COLUMBIA — Nearly 20 years ago, a handful of parents wanted to help other parents who were struggling to raise healthy, happy and holy children, and formed Family Honor, Inc., to accomplish that goal. Today the demand for programs has exceeded manpower and funding, so Family Honor is trying to find creative ways to grow.
Family Honor sponsored a luncheon on May 4 called “Fulfilling the Promise.” Parents from parishes in the Midlands were able to hear personal testimony on how the organization positively impacted the speakers’ lives.
“I knew that Family Honor’s mission of training chastity presenters, developing family-centered materials on virtue formation, and providing program opportunities for parents and children to communicate on important life issues, especially chastity, was critical in the culture we were living in,” said Brenda Cerkez, executive director.

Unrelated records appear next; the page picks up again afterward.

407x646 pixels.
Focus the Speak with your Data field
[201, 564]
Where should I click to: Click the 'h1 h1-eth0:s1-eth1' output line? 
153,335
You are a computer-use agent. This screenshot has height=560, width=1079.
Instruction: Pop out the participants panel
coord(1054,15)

Today Family Honor has affiliate teams in five states, and men and women from nine states have come through the college-credit training course. They have also created new CD-ROMs that will be used by crisis pregnancy centers, religious education teachers, youth directors and others to help both adults and children better understand the precious gift of sexuality given to all by God.
Cerkez hopes to make family life better for others.

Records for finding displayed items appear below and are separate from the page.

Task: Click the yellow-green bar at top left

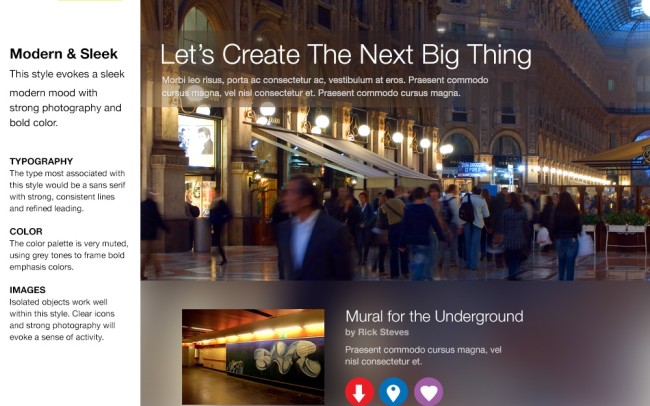Action: [89, 1]

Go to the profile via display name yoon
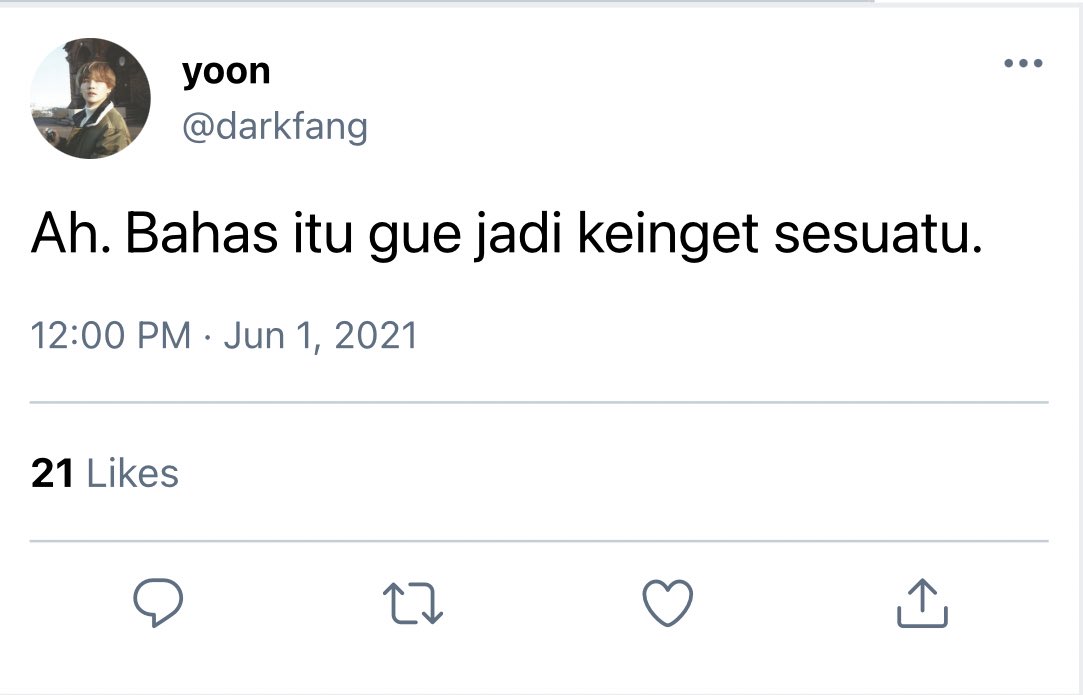(x=226, y=71)

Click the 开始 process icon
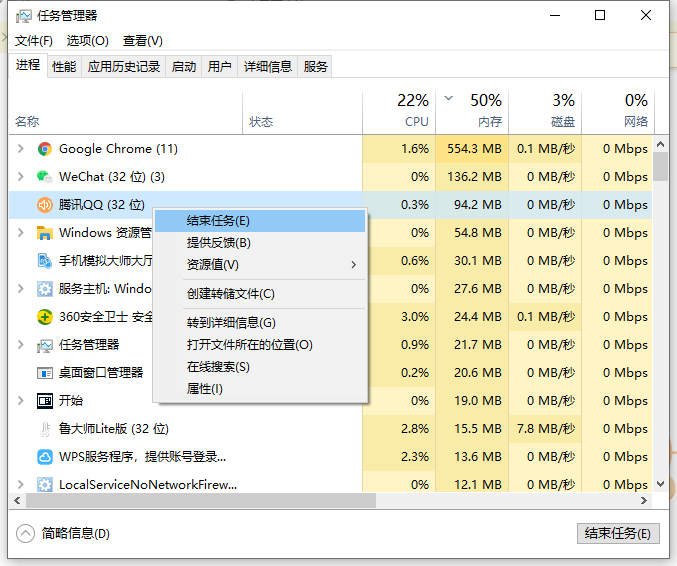(44, 401)
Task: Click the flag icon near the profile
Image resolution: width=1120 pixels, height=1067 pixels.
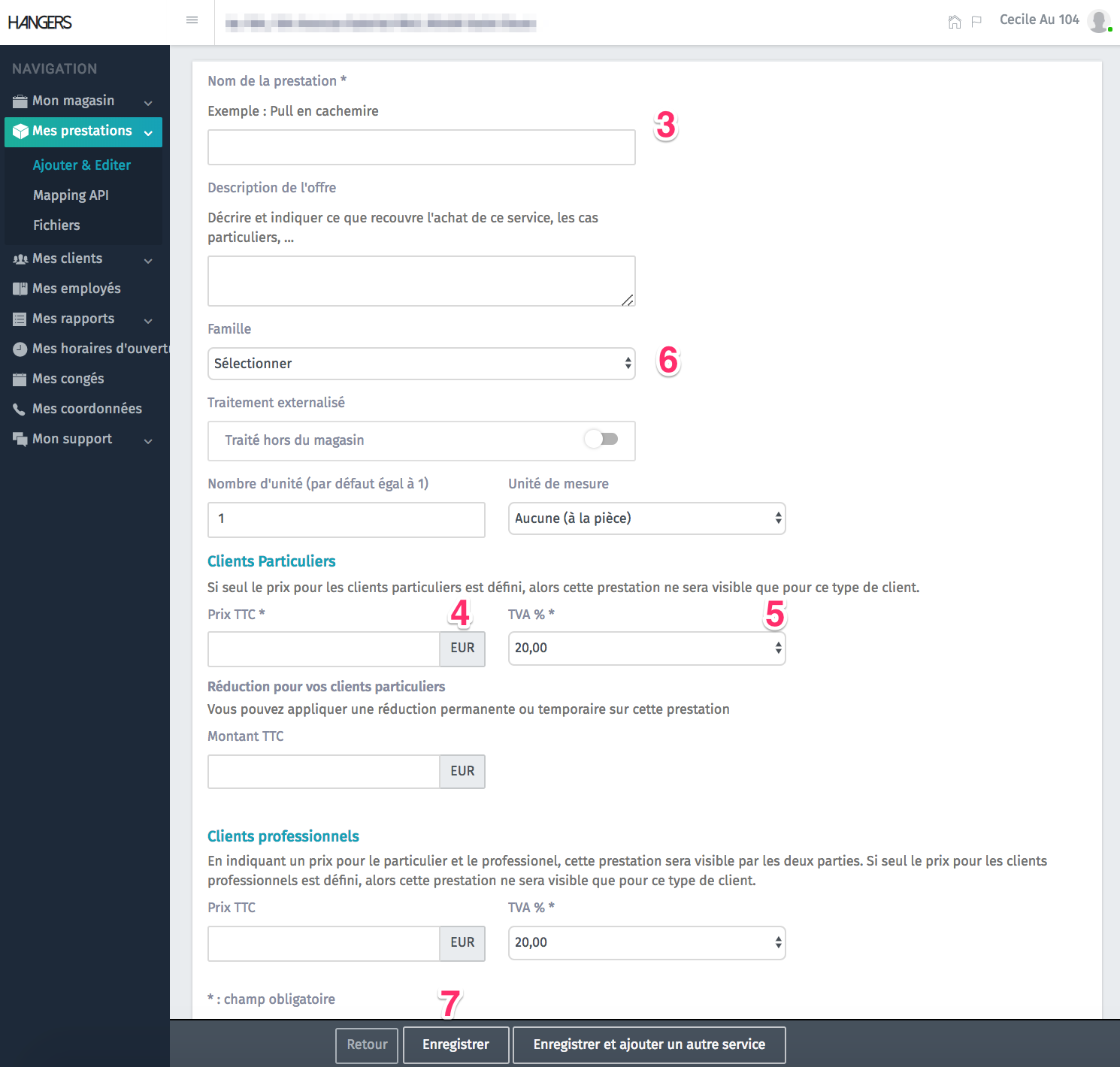Action: click(976, 22)
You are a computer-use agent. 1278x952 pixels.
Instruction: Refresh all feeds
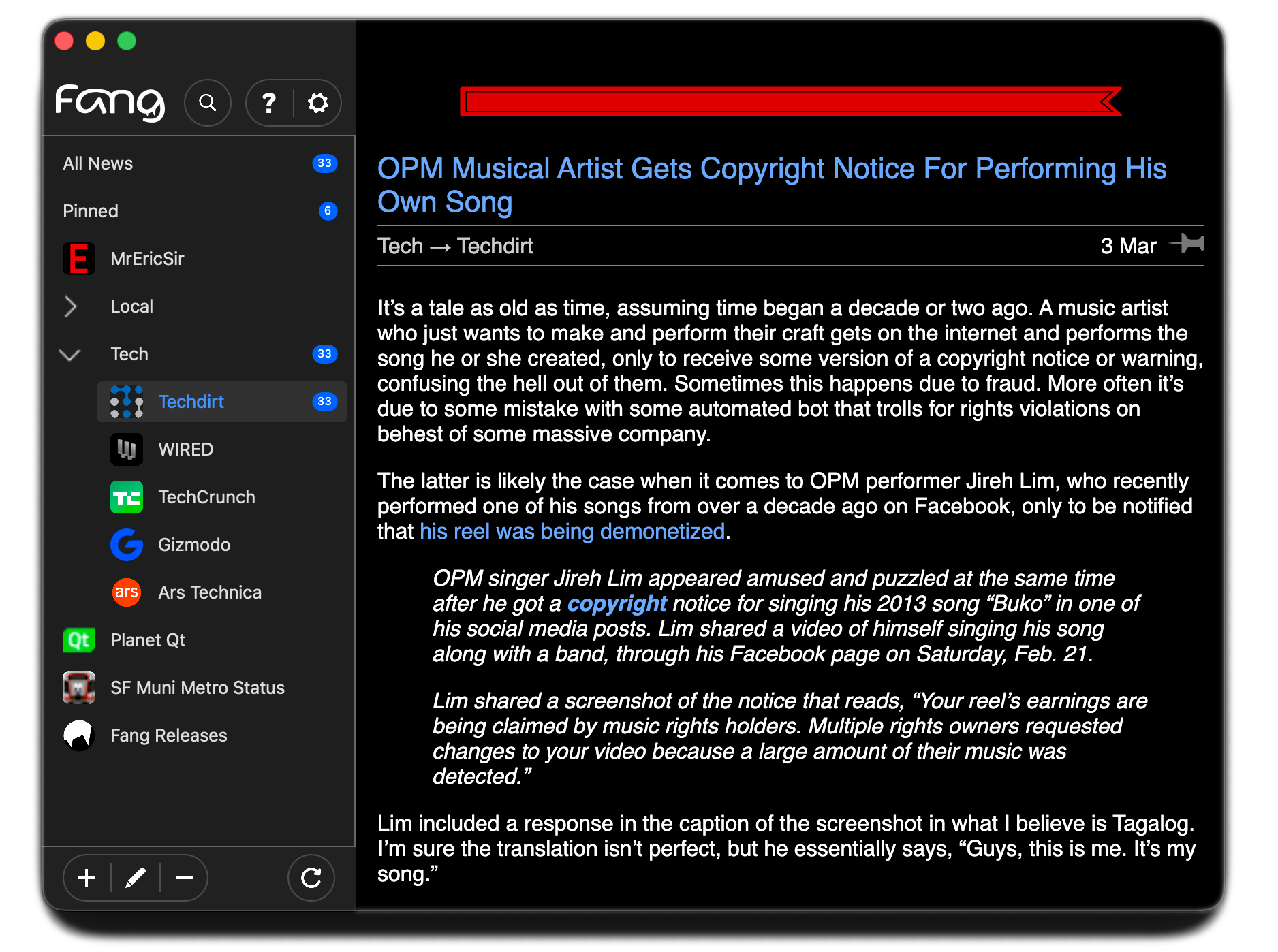click(x=311, y=878)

“If we had had the opportunity that Family Honor provides, my mom and I could have communicated so much better and it would have made my life a lot easier, especially growing up in a single-parent family,” she said.
Teen presenters are an important part of every Family Honor team, she said, because they help make the programs exciting and relevant. Hilary Bauer, a former teen presenter who now has a family of her own, spoke at the luncheon.
“When I was unsure of myself, thought I was all alone, and wondered why I got stuck with the glasses, freckles and braces rather than look like the models I saw in the magazines, Family Honor gave me perspective,” she said. “I was of infinite value to God.”
Karen Rogers, an adult presenter, and her husband, Dan, shared their insights.
“Dan and I were both cradle Catholics, but unfortunately accepted the cafeteria-style approach to our faith, particularly in the area of sexuality,” Karen told the group. “When we found Family Honor and the truth was revealed to us about God’s plan for our sexuality, we went through a recommitment to our faith and to our marriage vows. We finally understood what it meant to be truly open to life.”
Rogers said that the couple could not have children of their own but discovered that being open to life took on a new meaning through adoption. Dan said he believed in the difference parents make as the most important teachers in the lives of their children.
“As off-track as the world is with its messages of ‘free love,’ the alternative we are offering through Family Honor — ‘real love’ — is so much more powerful, uplifting and promising. We want to help our children to know in the very depth of their being that they have been uniquely called to love as God loves: freely, fully, faithfully, fruitfully and forever. It is always first and foremost a message of hope,” he said.